EXERCISE DETAILS
Please count how many lines of the records below contain the word "This", and reply with the number alone.

[Recorded data]

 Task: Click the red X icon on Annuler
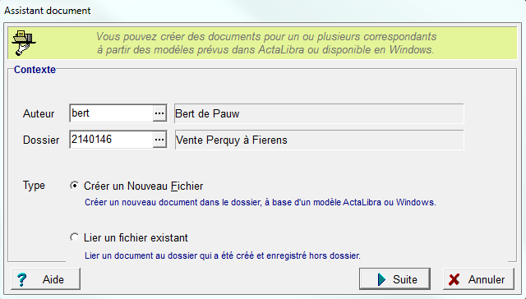(x=454, y=279)
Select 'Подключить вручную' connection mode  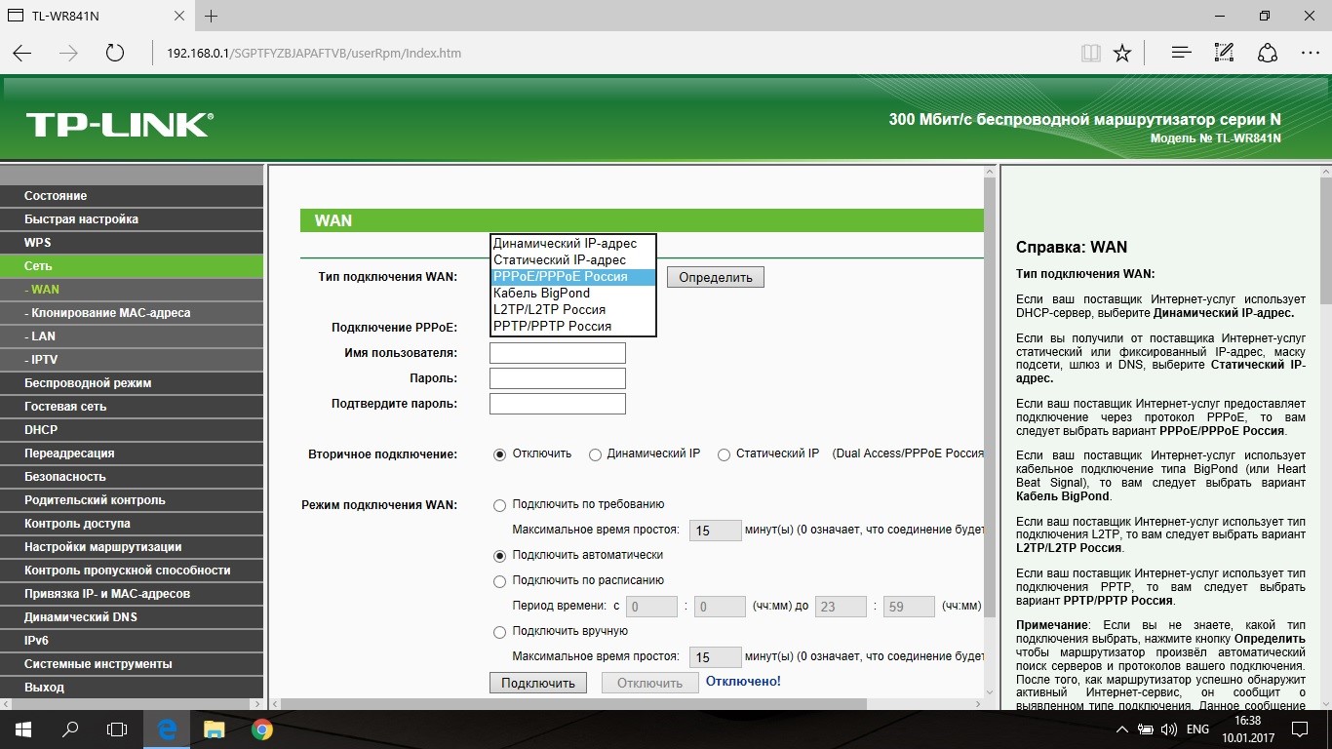point(500,632)
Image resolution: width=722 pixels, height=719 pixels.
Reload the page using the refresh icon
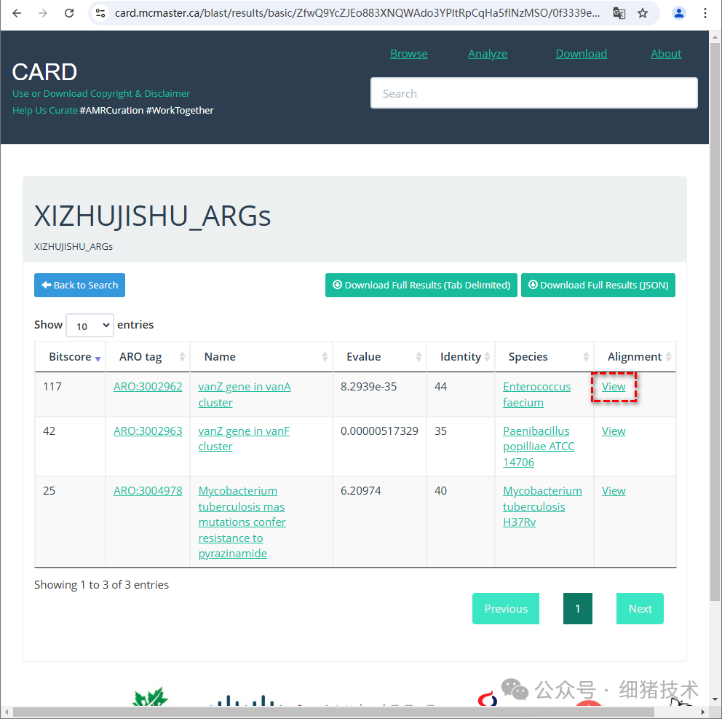(x=69, y=13)
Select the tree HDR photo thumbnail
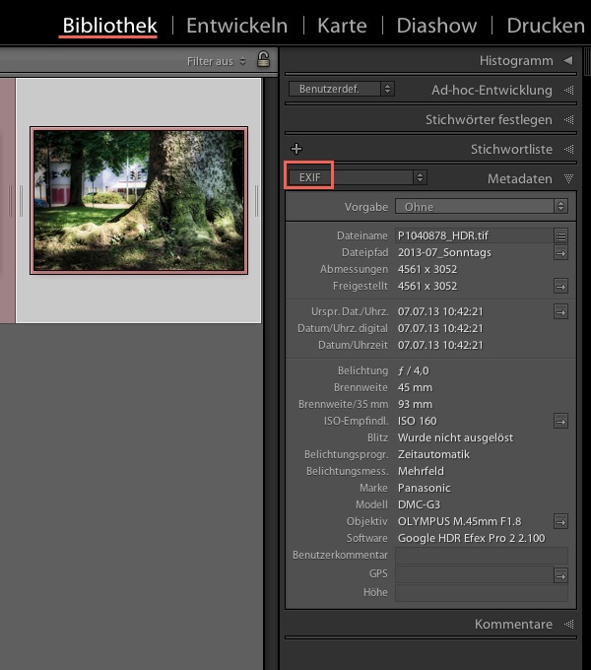 pos(139,199)
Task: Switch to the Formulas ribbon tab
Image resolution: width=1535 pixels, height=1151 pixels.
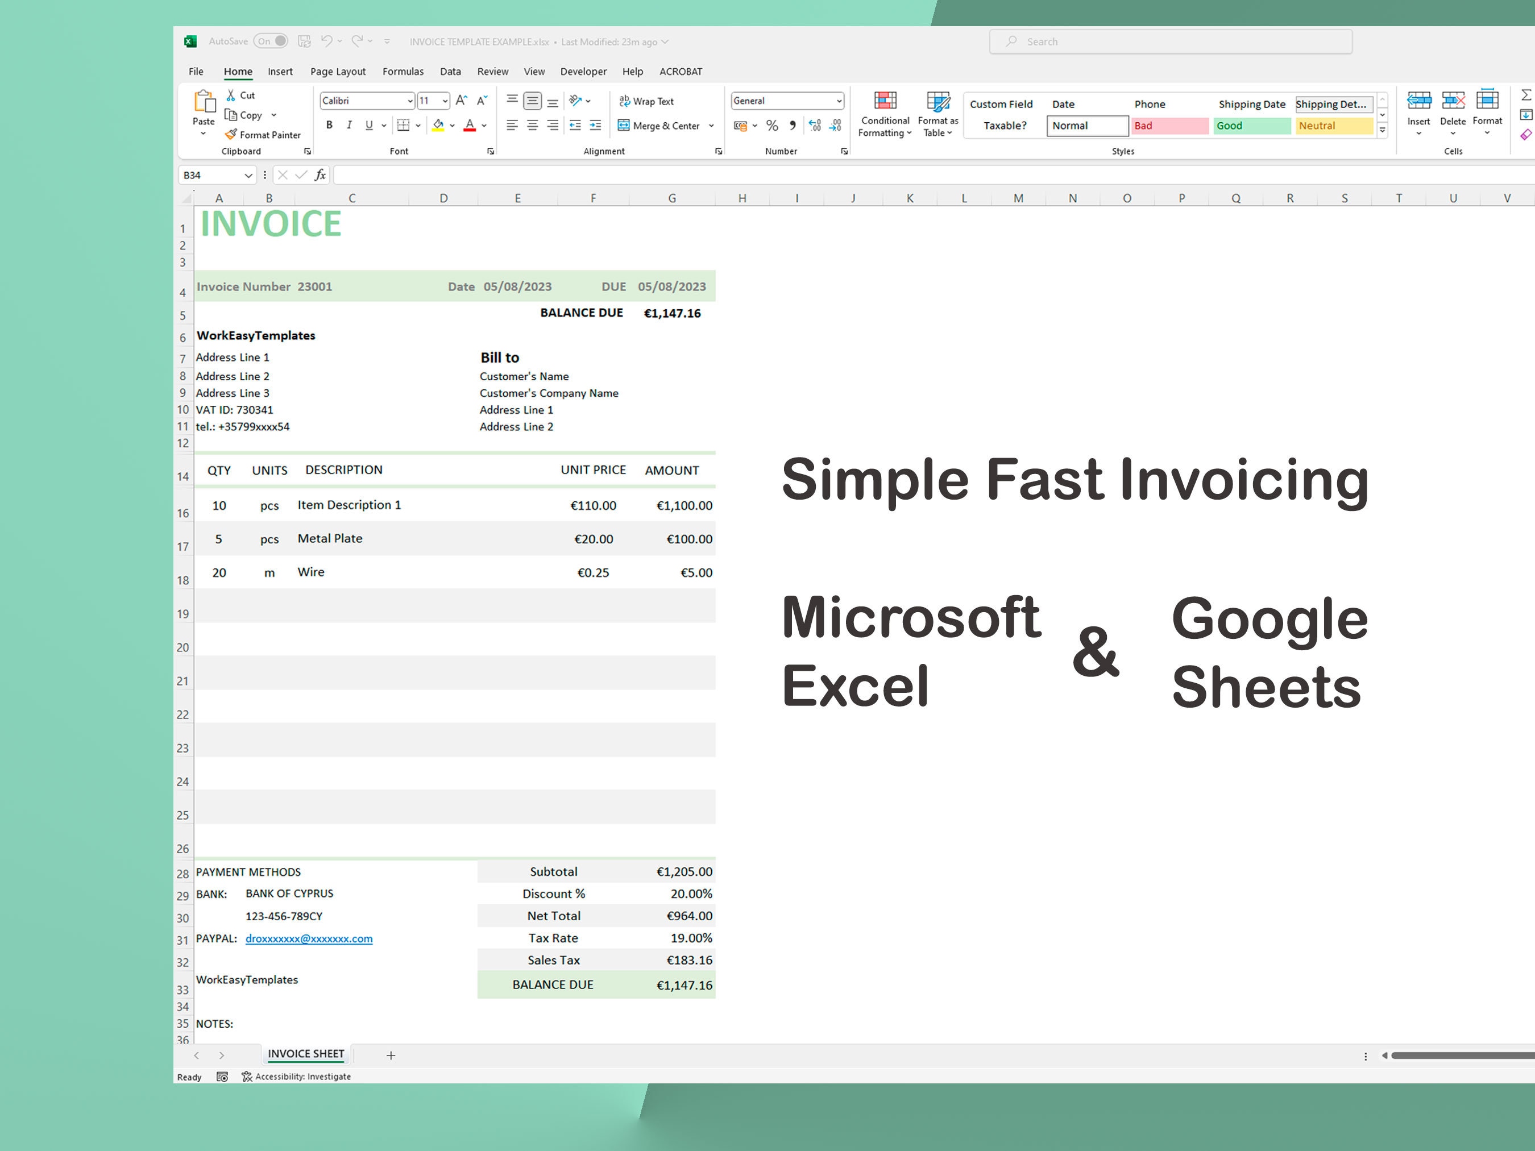Action: [402, 71]
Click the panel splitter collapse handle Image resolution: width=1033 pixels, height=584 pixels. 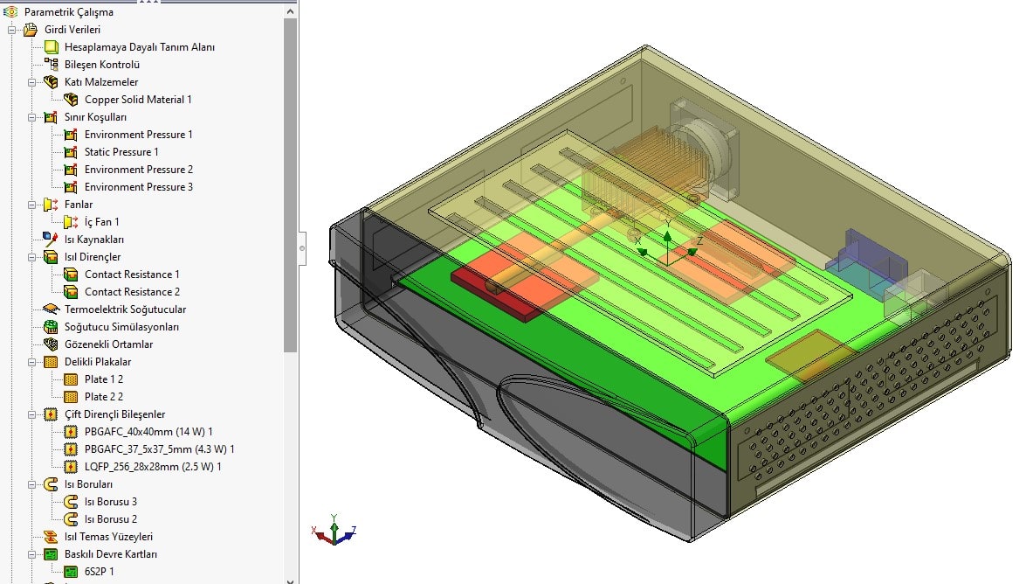(x=301, y=248)
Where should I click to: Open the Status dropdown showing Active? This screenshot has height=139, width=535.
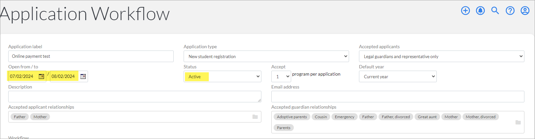(x=222, y=77)
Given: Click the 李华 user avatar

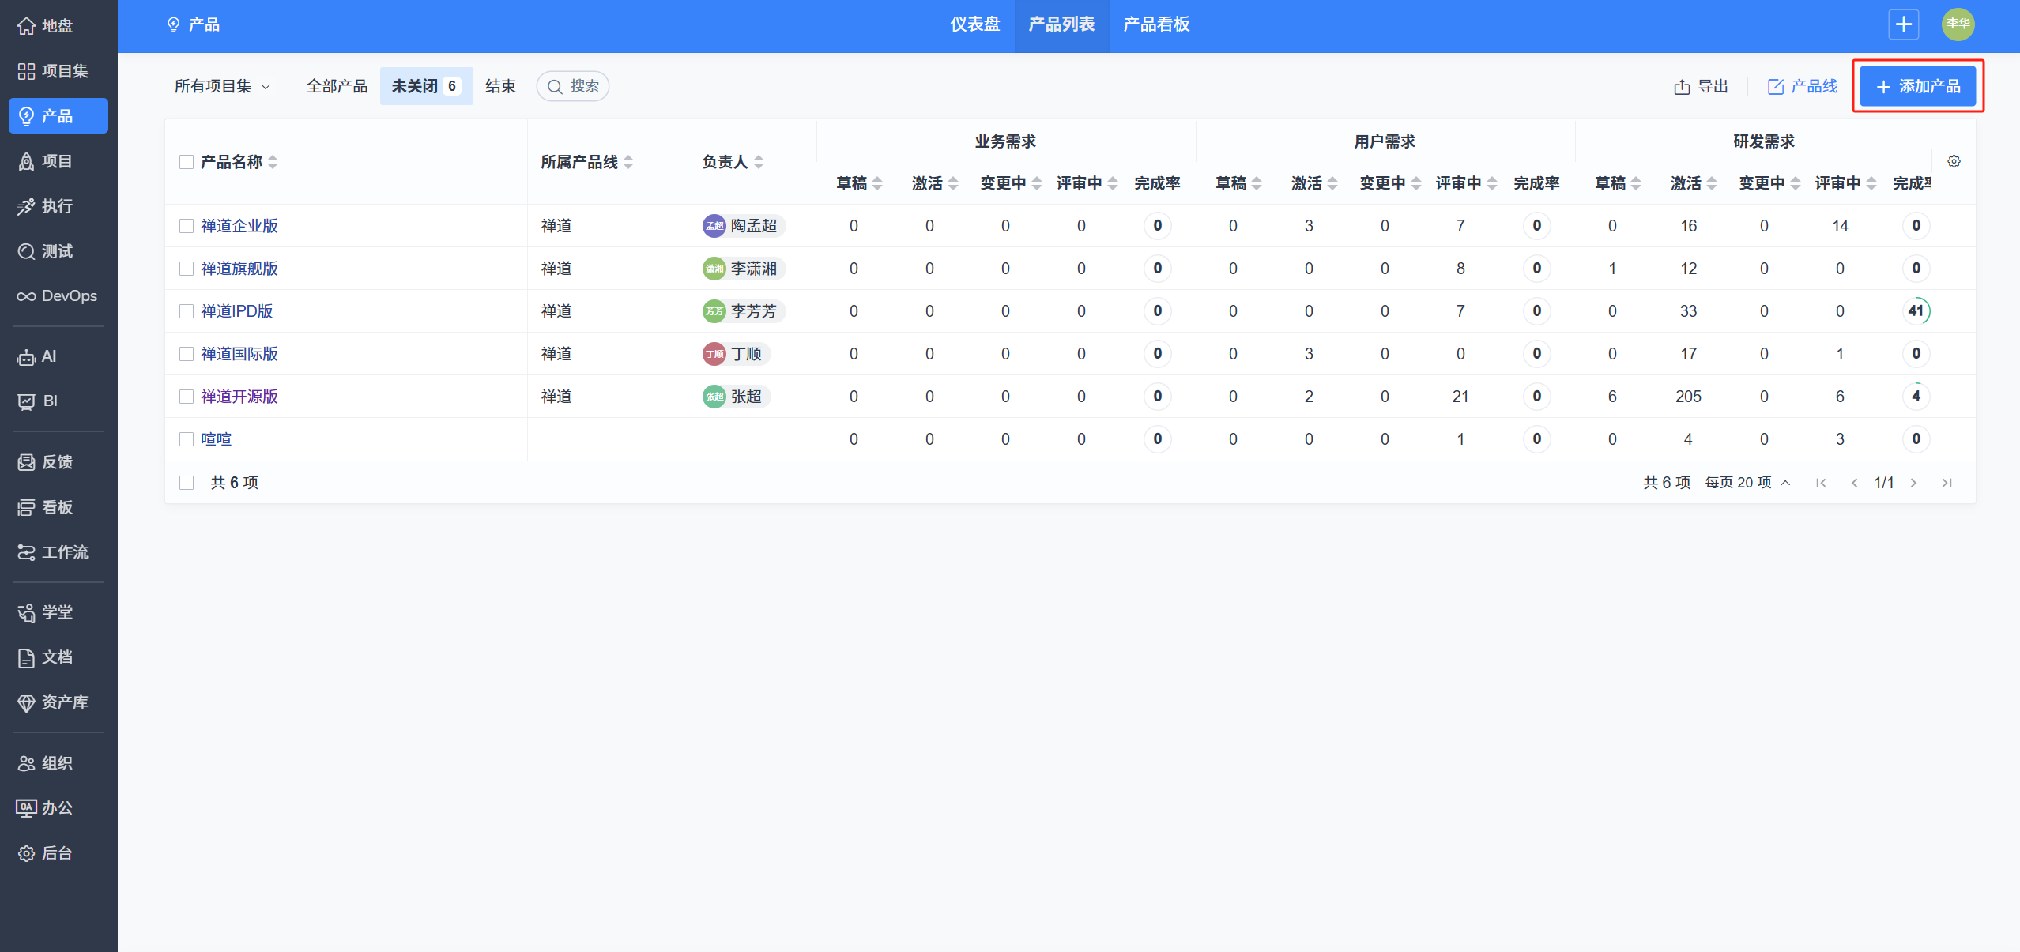Looking at the screenshot, I should pos(1958,24).
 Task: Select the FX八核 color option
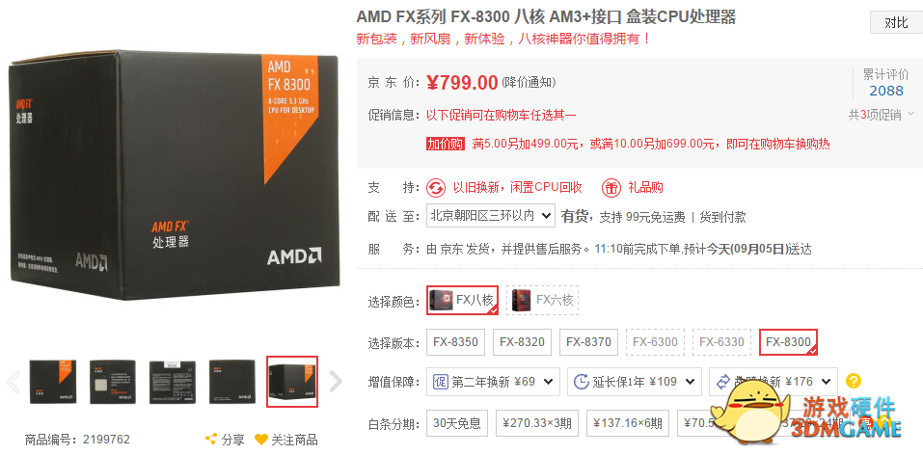pyautogui.click(x=463, y=300)
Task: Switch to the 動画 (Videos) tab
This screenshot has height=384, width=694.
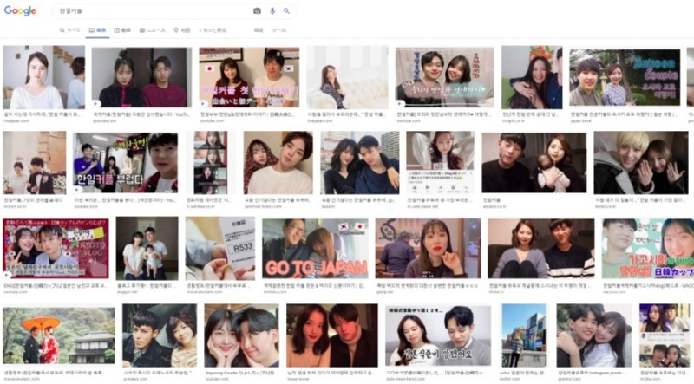Action: [x=122, y=30]
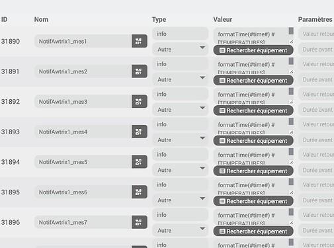Image resolution: width=334 pixels, height=248 pixels.
Task: Click the icon button beside NotifAwtrix1_mes7 name
Action: (x=140, y=222)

CORRECT RESULT
2